Start of EXERCISE DATA

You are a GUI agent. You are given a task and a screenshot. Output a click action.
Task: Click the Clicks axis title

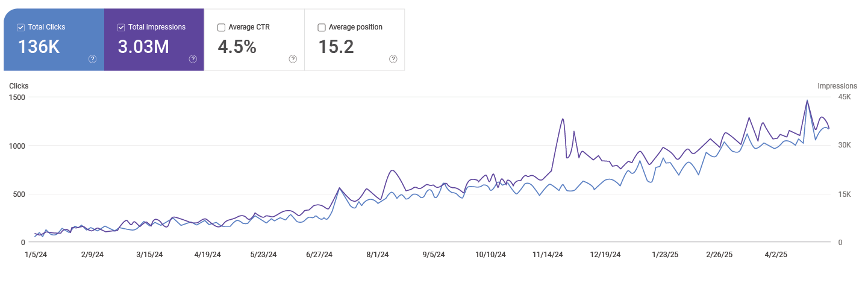click(19, 86)
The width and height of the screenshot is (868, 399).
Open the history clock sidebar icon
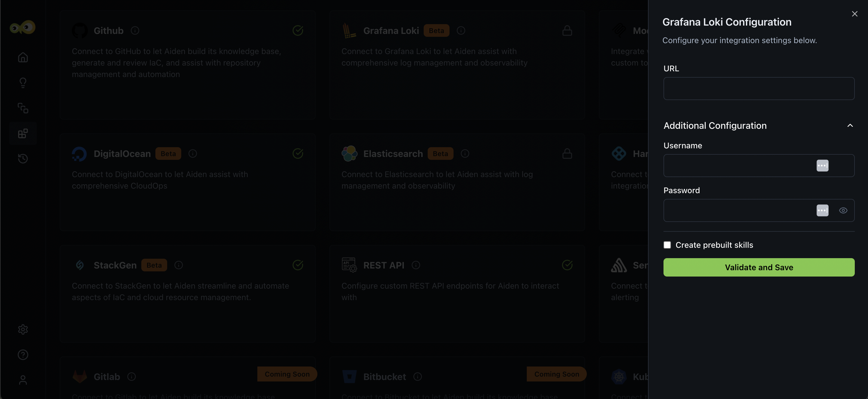(23, 159)

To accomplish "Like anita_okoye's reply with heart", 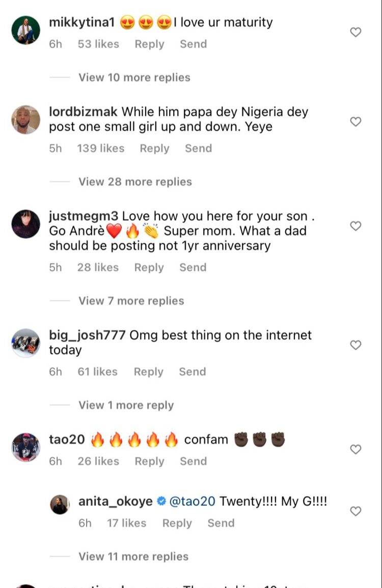I will [356, 511].
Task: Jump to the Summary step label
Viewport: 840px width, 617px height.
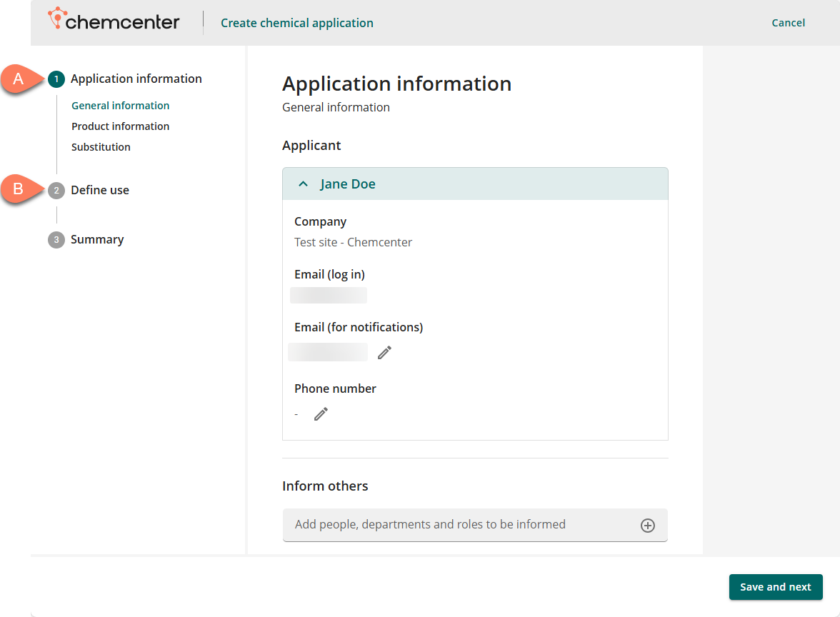Action: coord(97,240)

End of EXERCISE DATA

● WHAT TO PRODUCE
Note how many lines above hold "screenshot" and give that figure alone.

● SOLUTION TO THIS TASK
2